This week, Azure pros share their insights on working with Azure Front Door Service, addressing IOPS performance issues, using Azure Pipeline agents and more.

Working with Azure Front Door Service

Vincent-Philippe Lauzon blogged about the implications of Azure Front Door Service for users. It combines a variety of capabilities, such as Web Application Firewall, accelerated global routing, global load balancing, aspects of CDN and reverse proxy—which does URL-based routing and SSL termination. He noted that it's priced on a consumption basis per outbound data transfer.

Azure Front Door is meant to route public traffic to public endpoints.

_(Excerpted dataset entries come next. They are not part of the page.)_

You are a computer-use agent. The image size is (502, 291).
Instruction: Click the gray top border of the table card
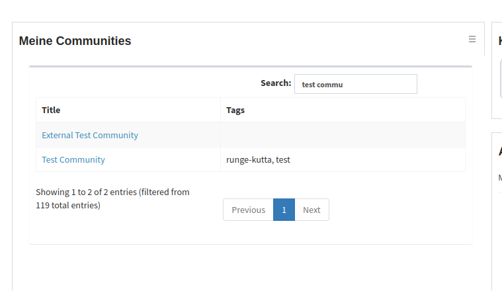click(x=251, y=67)
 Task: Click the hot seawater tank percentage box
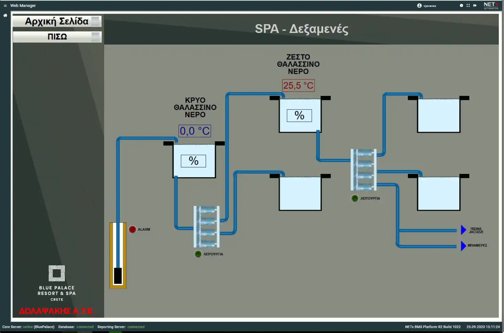point(299,115)
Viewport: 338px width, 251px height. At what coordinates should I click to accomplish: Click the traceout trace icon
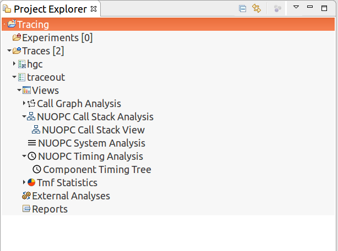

It doesn’t integrate with Azure Virtual Networks.

He showed how to use an ARM template with four parameters to deploy, drawing inspiration from Azure Quickstart Templates. Lauzon also gave examples of CIDR to configure Web Application Firewall. The system will "discriminate" against other traffic, such as that from a browser relative to traffic coming from another Front Door Service instance. He also offered insights on testing the implementation and switching from HTTP to HTTPS.

IOPS performance issues

Cor den Boer, writing on 2 Azure commented on the issue of slow input-output operations per second (IOPS) with Azure VMs. He recommended checking on the type of VM in use, for starters, and whenever possible switching from HDD to SSD.

But keep in mind, not all virtual machines do support Premium SSD Storage, with an effective limit of 500 IOPS per disk, like in the Av2 series. And then there is host caching, that effects performance as well.

For extremely demanding workloads, users can also turn to Lsv2-series storage optimized VMs with up to 3.8 million IOPS on NVMe disks. According to Boer, Av2, Dv2, Dv3, Ev3, NC, NV and G-series VMs don't offer Premium SSD storage. Using managed disks also provides advantages over unmanaged disks—which are limited to 20,000 IOPS. Microsoft is currently previewing Ultra SSDs, which charge for extra reserved IOPS capacity, with adjustable disk performance and maximum throughput of 2000 Mbps.